_GOAL A_: In the Libby Hill article, substitute "Tobacco Row" for "Lucky Strike building" and give the passage between "Libby Hill is a" and "since its construction.", inclusive.
_GOAL B_: According to the Libby Hill article, in what year did Luther Libby build his home at the corner of Main St. and 29th St.?

_SUPPLIED TEXT_:
******************************

Libby Hill is a small neighborhood in Richmond, Virginia. Libby Hill is located on the southeastern spur of Church Hill, overlooking the James River and the Lucky Strike building.  It is known for Libby Hill Park and "The View that Named Richmond".  The Libby Hill neighborhood is entirely within the St. John's Church Historic District.

History
Homes have existed on Libby Hill since at least 1796.  Prominent early residents include Governor George W. Smith and Colonel George Mayo Carrington.  Both the Smith and Carrington houses are no longer standing.  The oldest building in Libby Hill is the Gentry-Strokes-Crew house at 2718 North 27th St.  Built in 1839 by John Gentry, this house has undergone many changes since its construction.

The neighborhood is named for Luther Libby, who built his home on the corner of Main St. and 29th St. in 1851. Luther Libby is also the namesake of the notorious Libby Prison, even though he had no influence in the operations of the prison.

******************************

_DATASET EXTRACT_:
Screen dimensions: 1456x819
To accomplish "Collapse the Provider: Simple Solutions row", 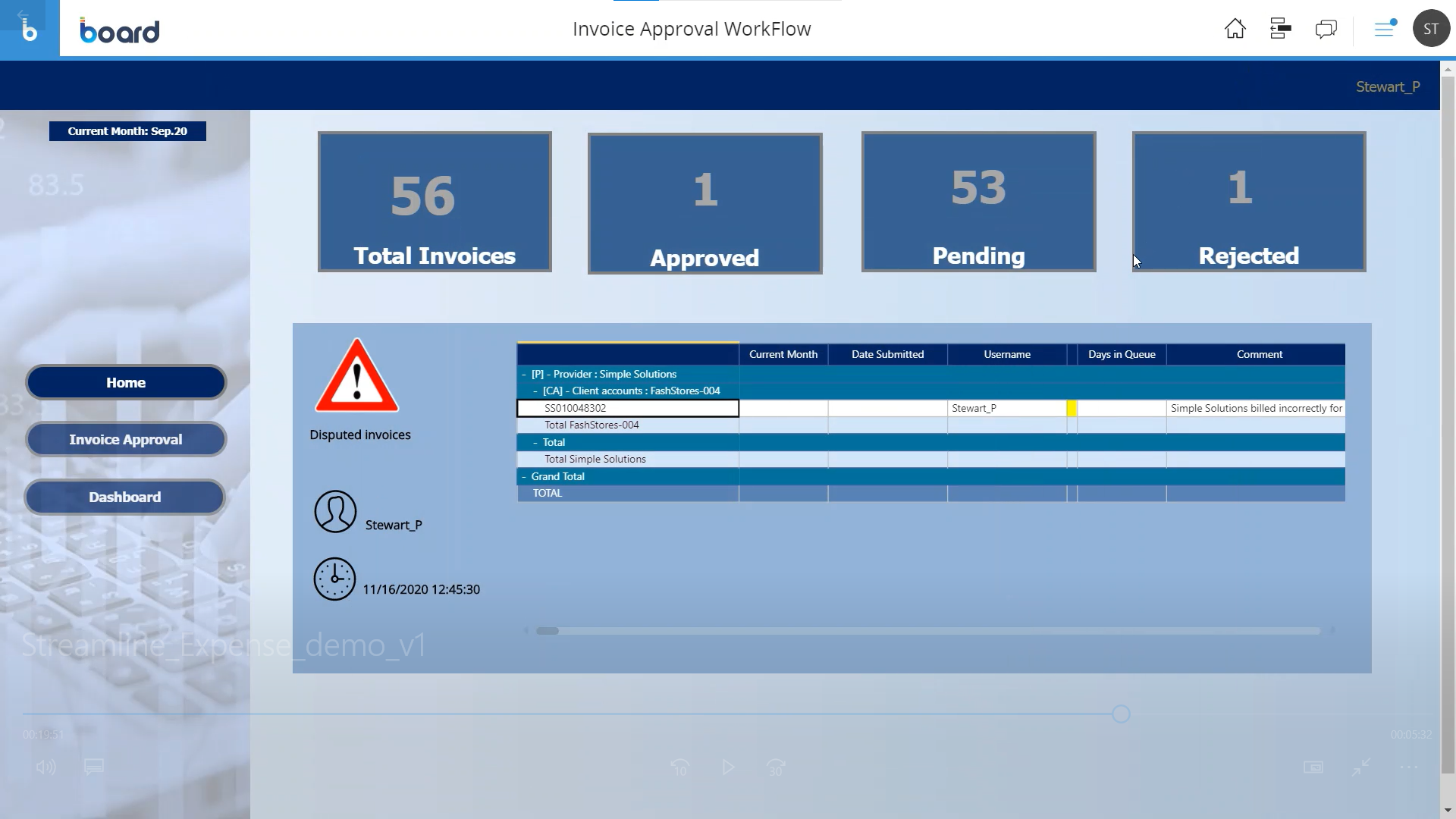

******************************

_RESULT A_:
Libby Hill is a small neighborhood in Richmond, Virginia. Libby Hill is located on the southeastern spur of Church Hill, overlooking the James River and the Tobacco Row.  It is known for Libby Hill Park and "The View that Named Richmond".  The Libby Hill neighborhood is entirely within the St. John's Church Historic District.

History
Homes have existed on Libby Hill since at least 1796.  Prominent early residents include Governor George W. Smith and Colonel George Mayo Carrington.  Both the Smith and Carrington houses are no longer standing.  The oldest building in Libby Hill is the Gentry-Strokes-Crew house at 2718 North 27th St.  Built in 1839 by John Gentry, this house has undergone many changes since its construction.

_RESULT B_: 1851